Kedua presiden akan didampingi oleh dua dari tiga orang yang selamat – Robert Hebras, 88 dan Jean-Marcel Darthout.
Hebras, yang berusia 19 tahun pada saat pembantaian, selamat saat ia dimakamkan di bawah mayat orang lain yang ditembak dengan senapan mesin.
“Saya dikonsumsi oleh kebencian dan balas dendam untuk waktu yang lama,” katanya, seraya menambahkan bahwa kunjungan Gauck datang pada waktu yang tepat.
“Lebih awal akan terlalu cepat,” katanya, menambahkan: “Kita harus berdamai dengan Jerman.”
Jerman pada 2010 membuka kembali kasus kejahatan perang dalam serangan itu ketika seorang sejarawan menemukan dokumen yang melibatkan enam tersangka berusia 80-an.

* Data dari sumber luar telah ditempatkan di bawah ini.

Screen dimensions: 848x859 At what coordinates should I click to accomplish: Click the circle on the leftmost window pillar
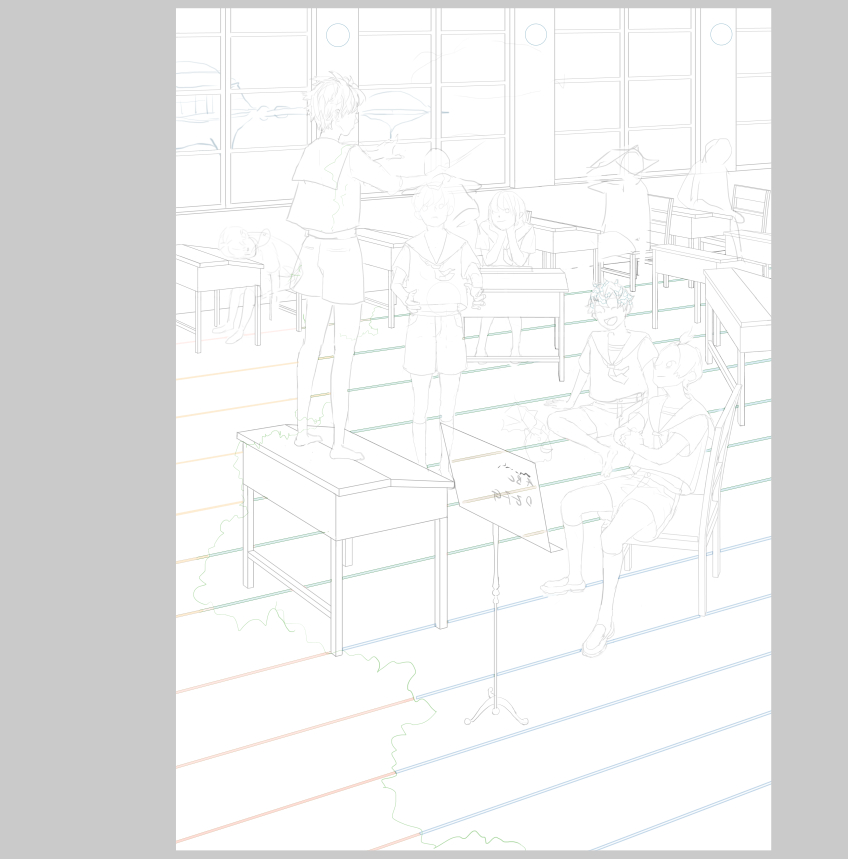pyautogui.click(x=338, y=35)
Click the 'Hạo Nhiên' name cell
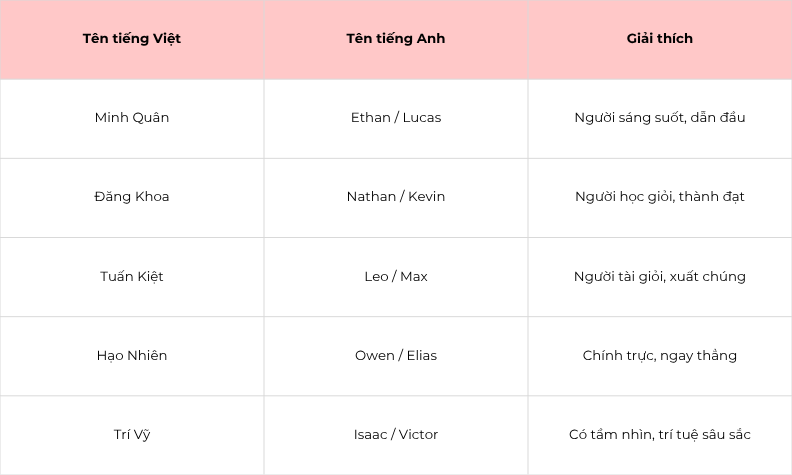This screenshot has height=475, width=792. click(132, 356)
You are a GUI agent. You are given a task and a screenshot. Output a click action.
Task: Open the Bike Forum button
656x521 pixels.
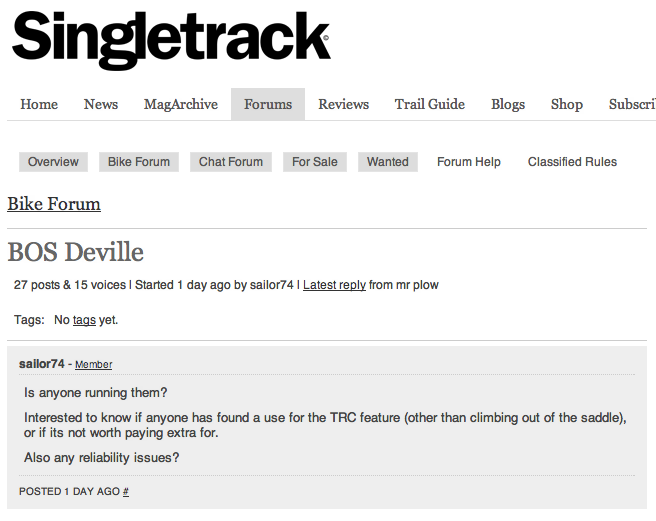click(x=139, y=162)
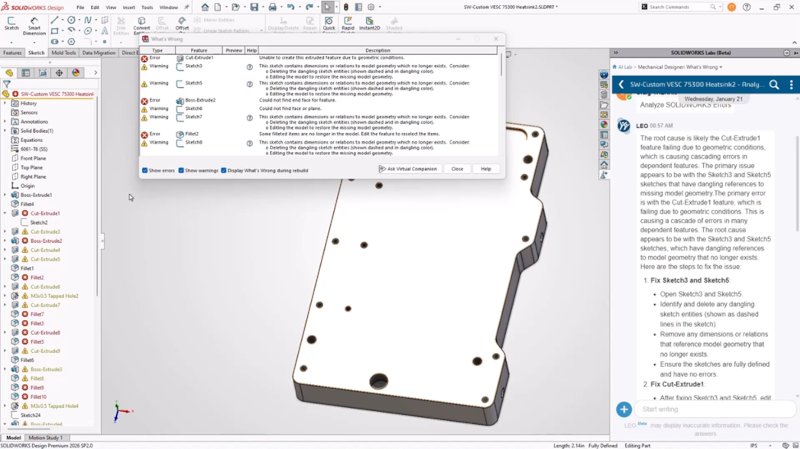The width and height of the screenshot is (800, 449).
Task: Uncheck the Show errors checkbox
Action: (145, 170)
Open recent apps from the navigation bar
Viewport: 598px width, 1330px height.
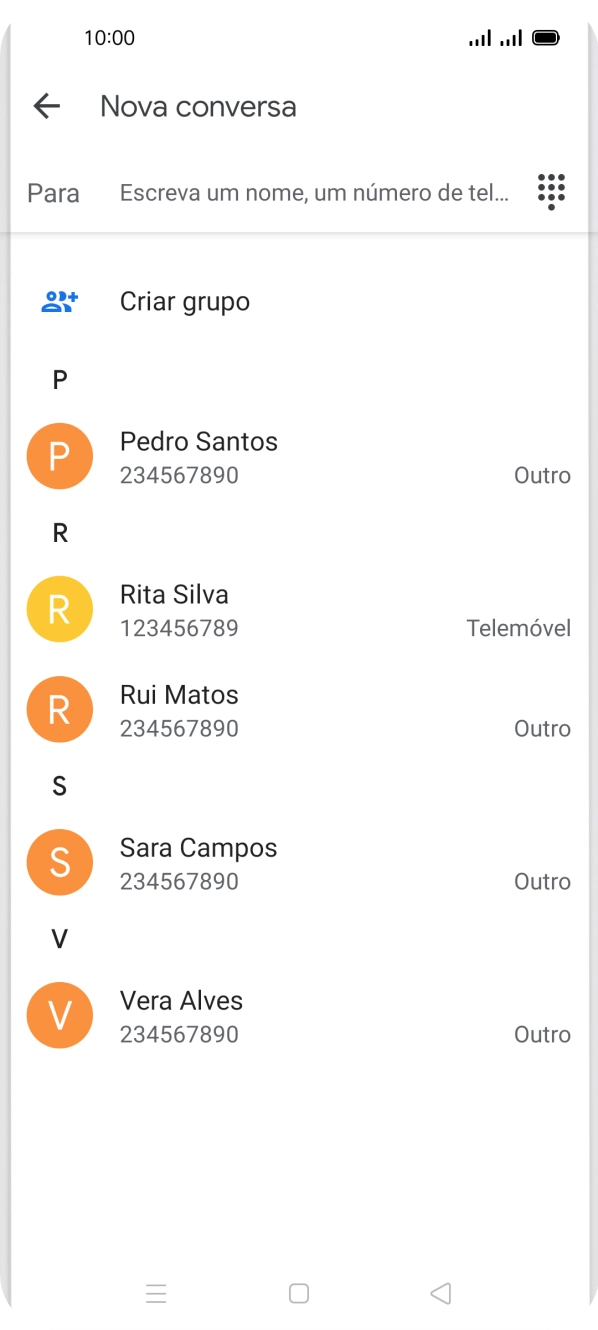[157, 1293]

Para tersangka, berusia 18 dan 19 tahun pada saat itu, diduga memerintahkan penduduk untuk berkumpul di alun-alun desa.
Jaksa akhirnya mengidentifikasi 12 anggota resimen yang masih hidup setelah menjaring file-file polisi rahasia Stasi di bekas komunis Timur yang terungkap setelah penyatuan kembali Jerman pada tahun 1990.
“Sebuah kasus telah dibuka terhadap tujuh dari mereka,” kata Ulrich Schepers, dari kantor jaksa penuntut umum di kota barat Dortmund, kepada AFP. Lima lainnya telah menjalani hukuman di Prancis.
Jaksa Jerman melakukan perjalanan ke Oradour dan Bordeaux pada bulan Januari dan mengambil pernyataan saksi dari 11 orang yang selamat, berkonsultasi dengan arsip dan menanyai tiga mantan tentara Prancis yang terlibat.
Mereka mengharapkan keputusan apakah sebuah kasus akan dibawa ke pengadilan mulai akhir tahun ini.
Gauck, mantan aktivis hak asasi manusia Jerman Timur, telah melakukan dua kunjungan ke lokasi pembunuhan massal Nazi di Eropa; desa Lidice di Ceko dekat Praha pada 2012 dan dusun Sant’Anna di Stazzema di Italia pada Maret tahun ini.